How to complete this task
Looking at the listing below, give the number of lines in which the string "agent" appears, and add nothing else.

Data under study
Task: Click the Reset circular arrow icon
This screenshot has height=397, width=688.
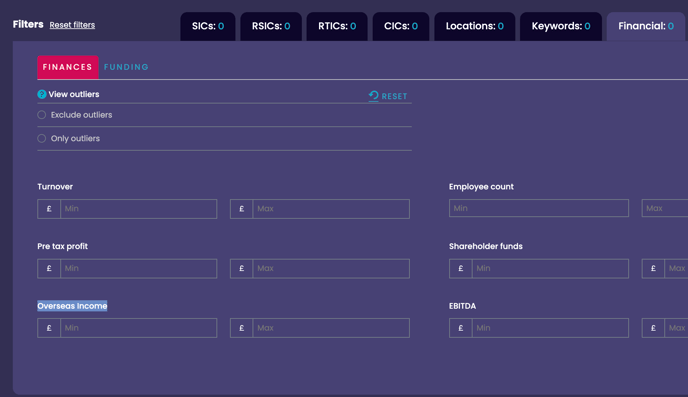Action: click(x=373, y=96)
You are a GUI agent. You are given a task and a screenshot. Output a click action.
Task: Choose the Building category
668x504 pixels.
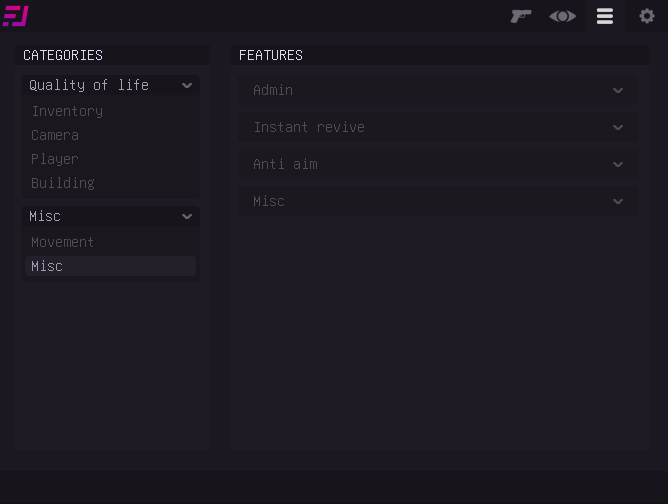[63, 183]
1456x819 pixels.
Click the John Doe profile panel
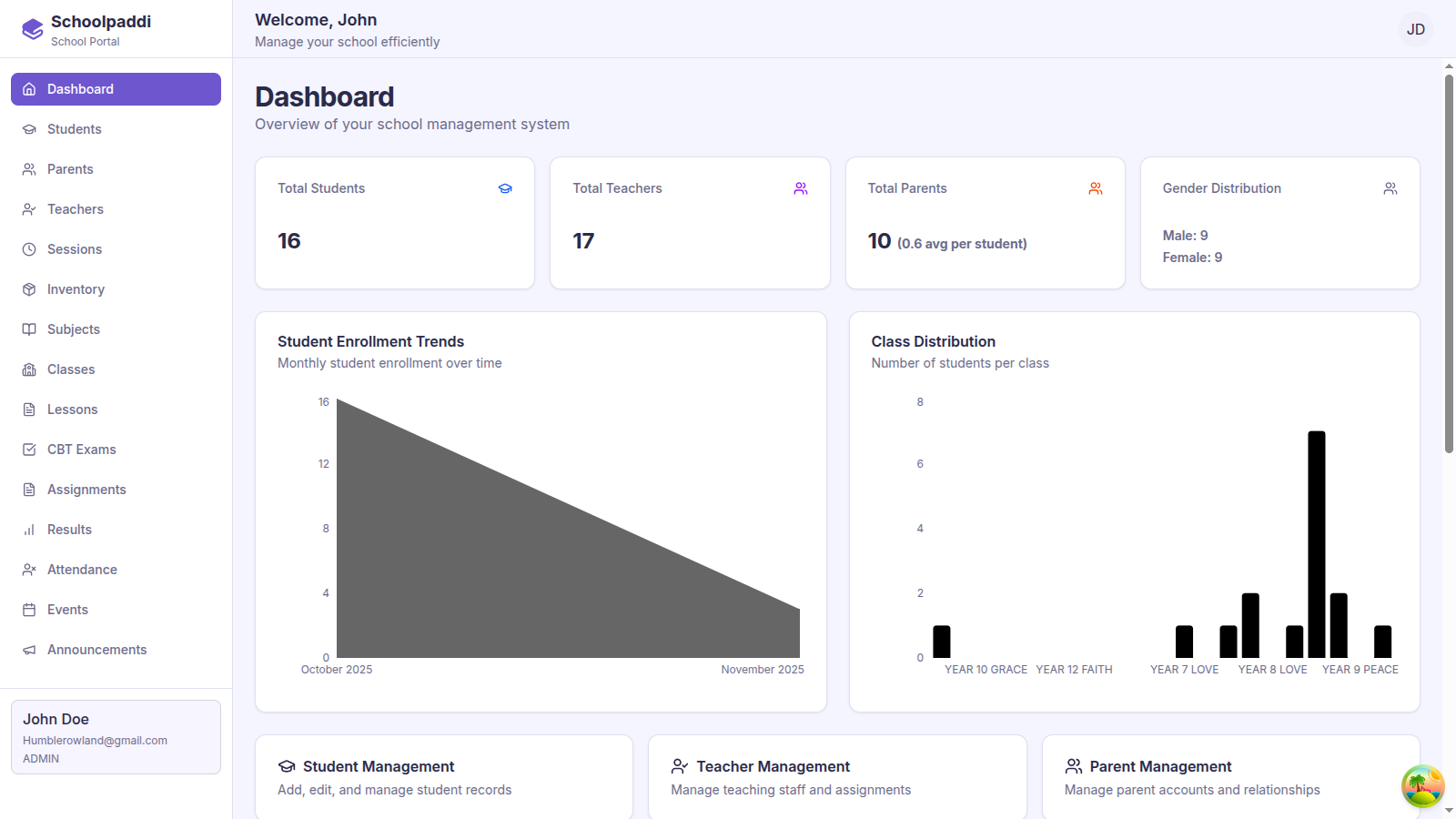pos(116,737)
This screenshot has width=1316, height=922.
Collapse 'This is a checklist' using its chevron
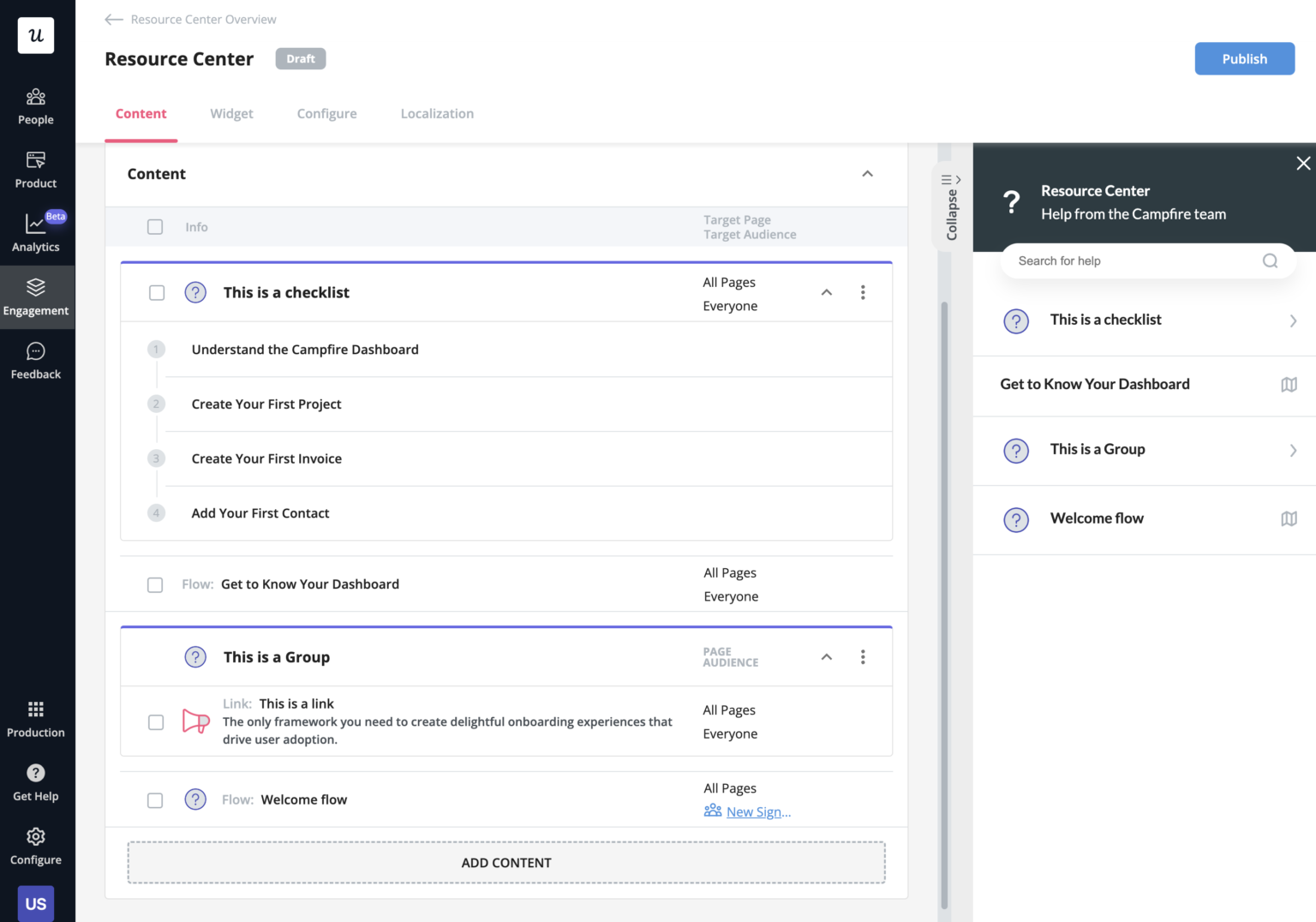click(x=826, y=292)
--
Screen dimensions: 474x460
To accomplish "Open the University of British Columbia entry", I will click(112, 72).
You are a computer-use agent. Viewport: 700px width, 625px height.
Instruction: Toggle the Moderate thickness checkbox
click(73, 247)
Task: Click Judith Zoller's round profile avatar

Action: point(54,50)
...
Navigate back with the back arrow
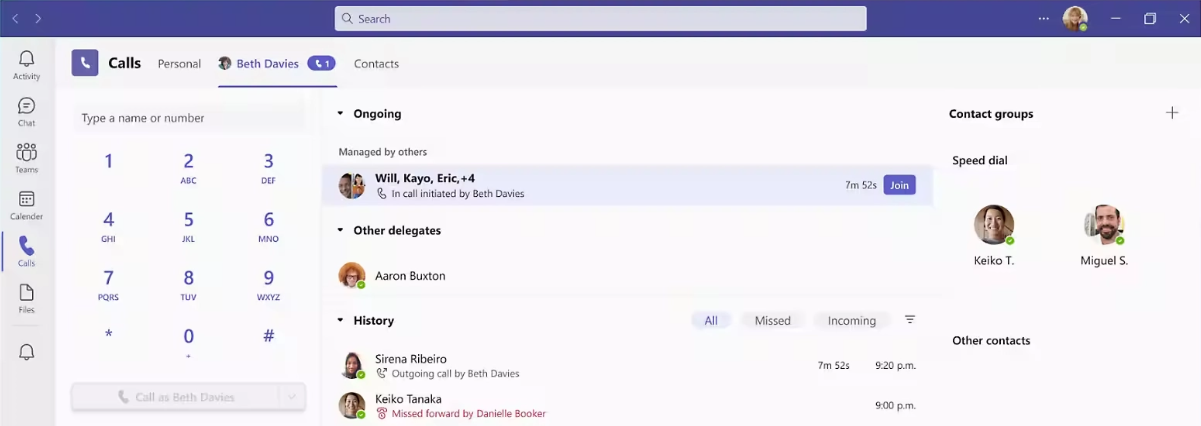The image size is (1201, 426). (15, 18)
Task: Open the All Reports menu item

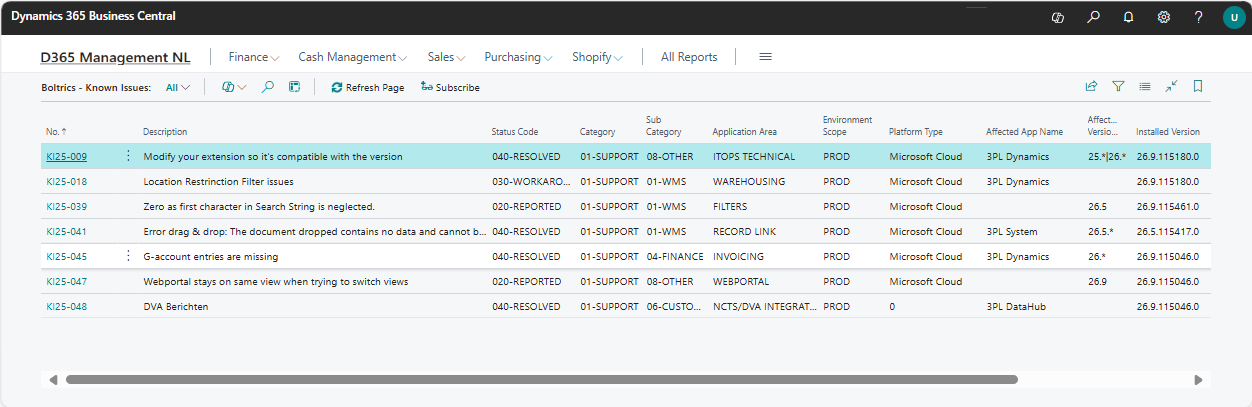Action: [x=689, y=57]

Result of the exercise
2